Tributo a la audiencia

Tributo a la audiencia
"The show is over" by Matthias-Haker

jueves, 20 de mayo de 2010

¿Y luego? Una casa de rubick,

Anoche soñé contigo. ¿Tú crees? Yo no. Bueno, un poco, porque he estado escuchando la canción que me enseñaste. Es el peor regalo que me puedes hacer: la música y los libros. Porque si un día me dan ganas de olvidarte, no lo lograré del todo, porque tu música estará ahí, y los libros también. Y si mientras estoy tratando de olvidarte (lo que me puede tomar una vida o un segundo) y escucho tu música o me acuerdo de tus libros, recularé inevitablemente. Es por eso también que a mí me gusta regalarlos, le tengo miedo al olvido.

¿Quieres saber sobre el sueño? Fue muy cagado. Estábamos en una especie de marcha en la universidad. Había que marchar hacia el centro saliendo del campus, como cuando marché con otros para protestar sobre la tarifa de los camiones.
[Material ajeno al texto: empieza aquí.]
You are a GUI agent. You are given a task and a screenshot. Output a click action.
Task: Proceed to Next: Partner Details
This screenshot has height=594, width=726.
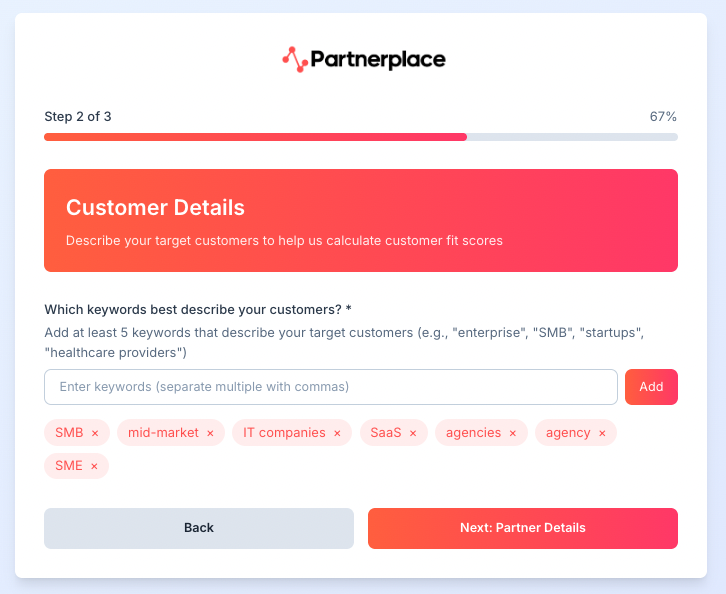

Íbamos juntos. Ibas de playera roja y con tu colita de caballo mal hecha. Recuerdo mucho tu perfil, es como casi siempre te estoy mirando. Por eso en mi sueño yo caminaba de tu lado izquierdo. Nos empezábamos a quedar atrás, íbamos pendejeando. Por alguna razón, teníamos que subir por una casa mal terminada, fue como caminar dentro del cubo rubick, subíamos escaleras que daban vueltas por todos lados y lo que solía ser el techo ahora era el piso. Había gente mayor jugando ajedrez en las habitaciones de color crema. A veces había barandales, a veces no. A veces ellos nos ayudaban a subir. Pero como la casa iba como rodando, en una de esas no pude agarrarme bien y caí sobre ti. Nos mirábamos, reíamos. Te besaba y me daba vergüenza. Tenías las uñas pintadas de negro con brillantina plateada, completamente andrógino. Y cagado. No me molestaba, claro. Acababa de besarte y empezaba a tocarte el cabello. Seguíamos chacoteando. Me daba mucho gusto que lo único que quisieras tocar fueran mis manos y mi cara, no mi culo. Fue delicioso hacer mi culo desaparecer de mis preocupaciones eróticas, fue como cuando un niño deshace el lazo del regalo y descubre que lo que le pidió a los reyes era exactamente lo que había dentro. ¿Recuerdas esa sensación? Yo apenas.

Y, malamente, me desperté en la madrugada, porque dio miedo enamorarme. Como sándwich, tenía este despertar aplastado entre dos sueños donde aparecías tú.